▸ WORK INSTRUCTIONS
Output the lines of the items below again without any change, starting at the line containing "At what (x,y)" and ending after the line containing "Looking at the". Omit the pictures from your answer.

▸ SOURCE DATA
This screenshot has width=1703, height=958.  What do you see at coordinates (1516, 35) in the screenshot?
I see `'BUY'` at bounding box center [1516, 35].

...

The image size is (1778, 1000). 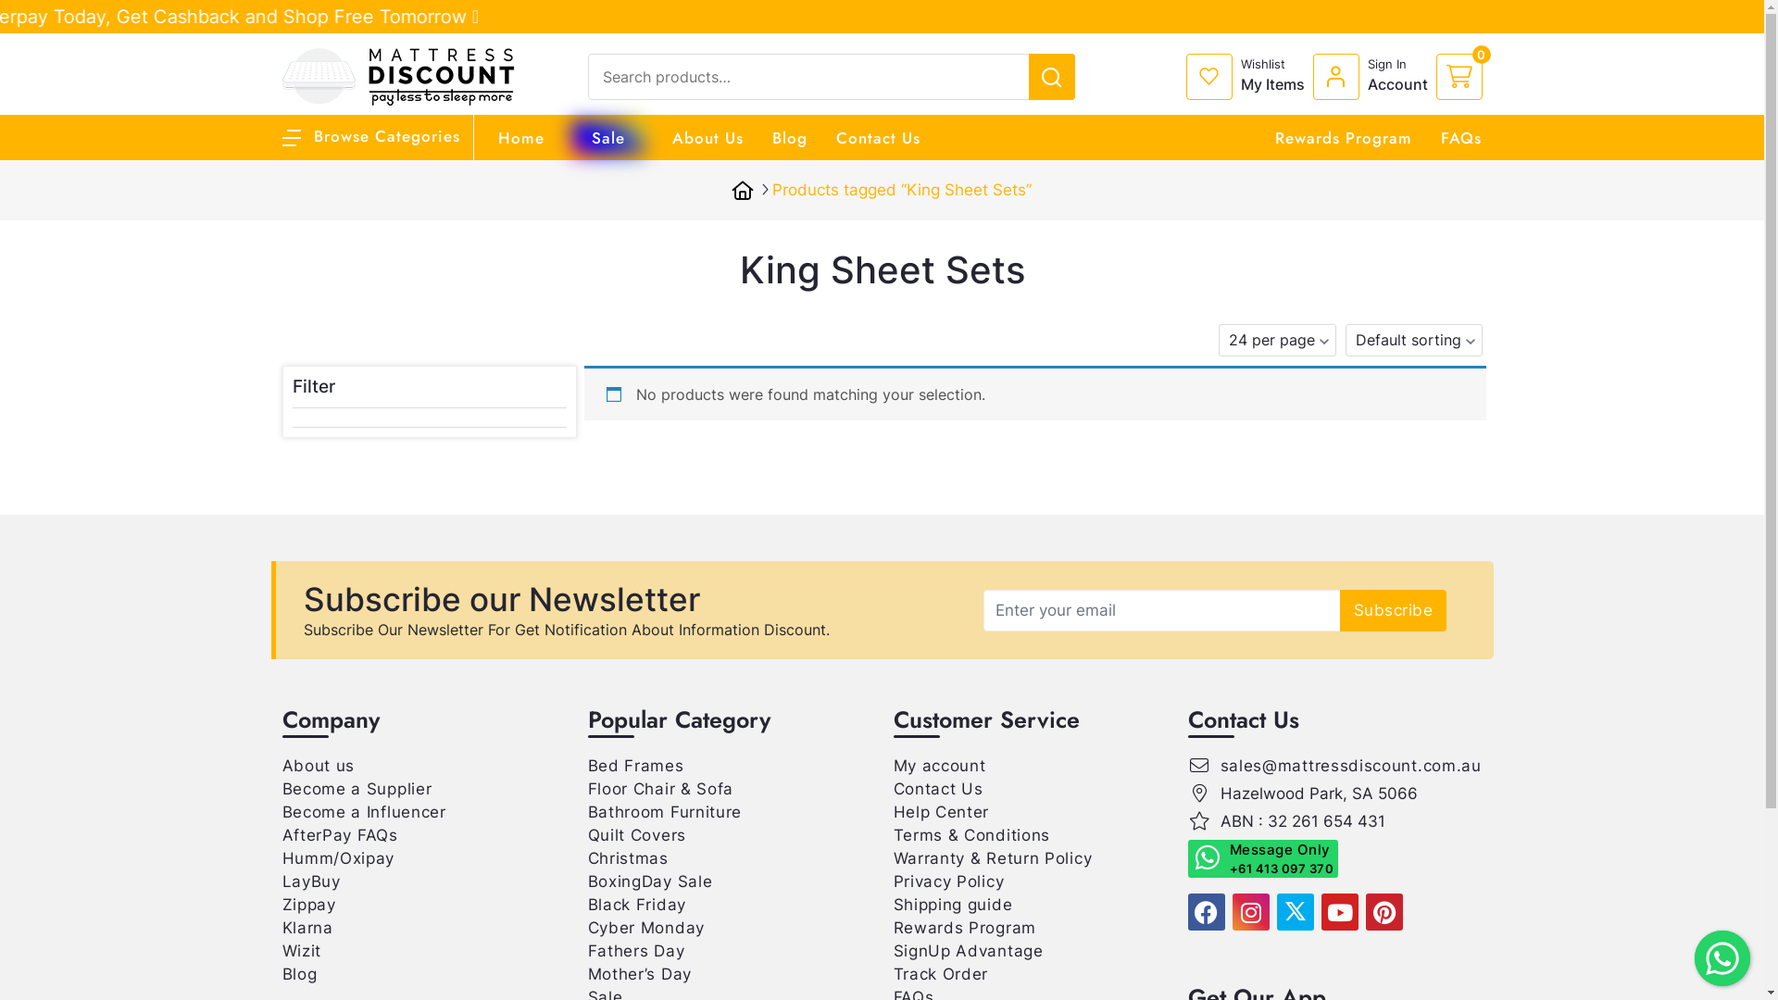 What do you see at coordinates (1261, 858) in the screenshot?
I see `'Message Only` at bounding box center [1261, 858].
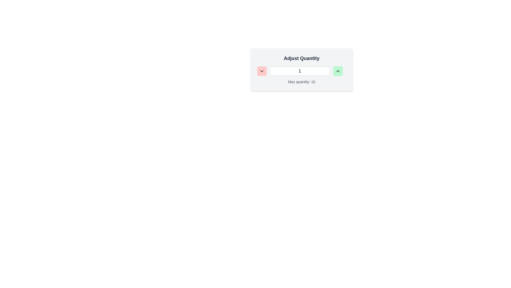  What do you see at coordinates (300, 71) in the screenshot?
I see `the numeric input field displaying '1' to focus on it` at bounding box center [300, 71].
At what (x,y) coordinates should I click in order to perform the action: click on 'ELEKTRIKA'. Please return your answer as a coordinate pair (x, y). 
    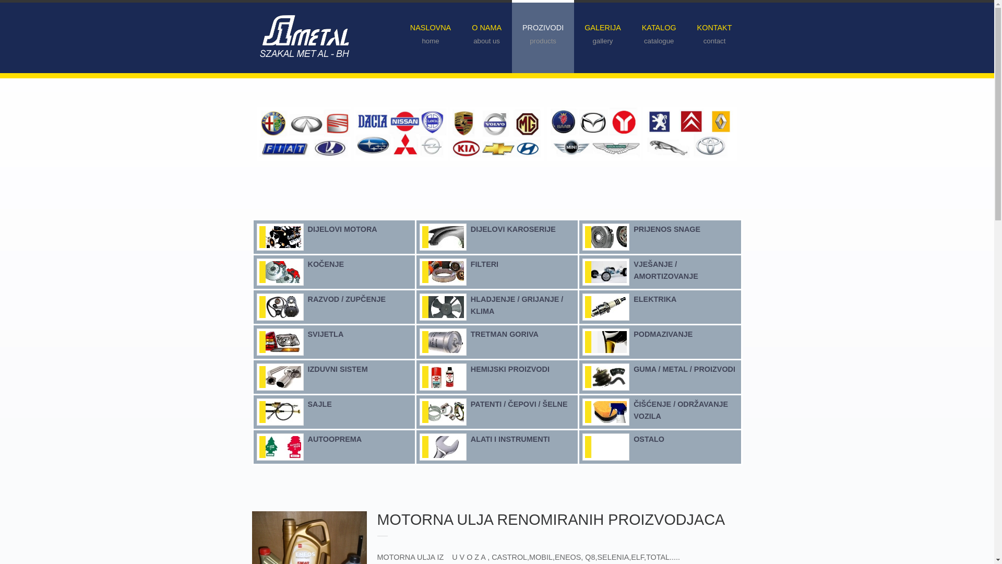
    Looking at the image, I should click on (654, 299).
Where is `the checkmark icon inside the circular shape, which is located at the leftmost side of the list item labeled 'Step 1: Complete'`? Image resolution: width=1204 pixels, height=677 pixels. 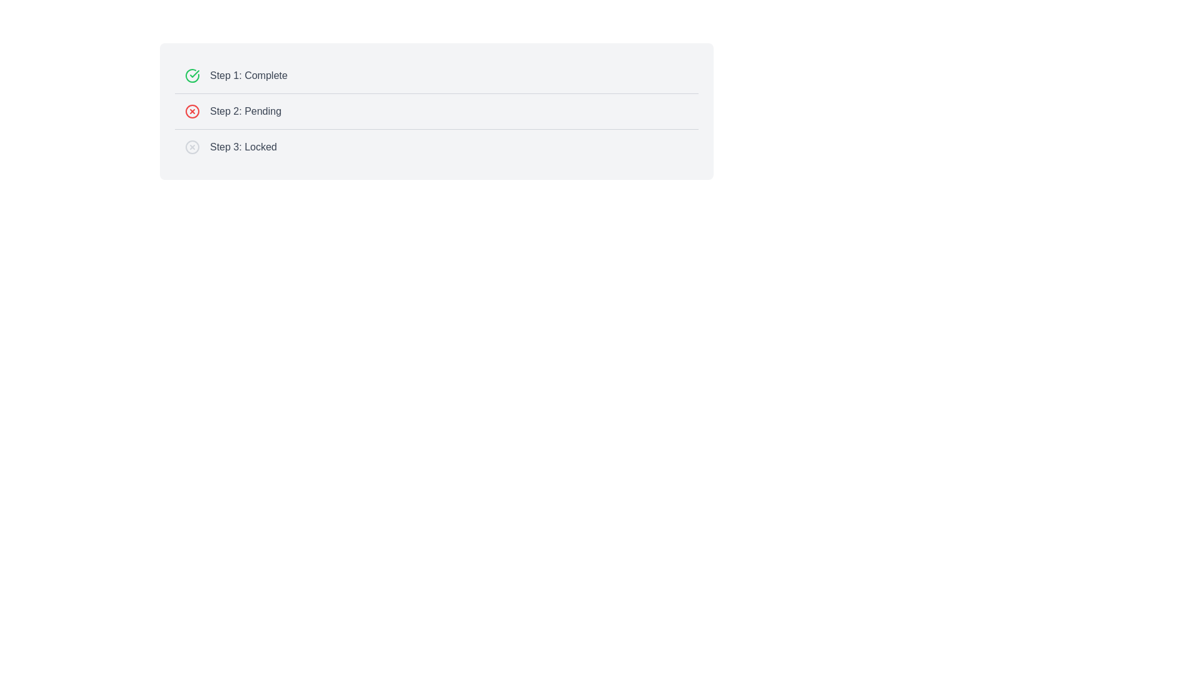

▸ THE REPLY
At what (x,y) coordinates should I click in order to perform the action: click on 'ELEKTRIKA'. Please return your answer as a coordinate pair (x, y). 
    Looking at the image, I should click on (654, 299).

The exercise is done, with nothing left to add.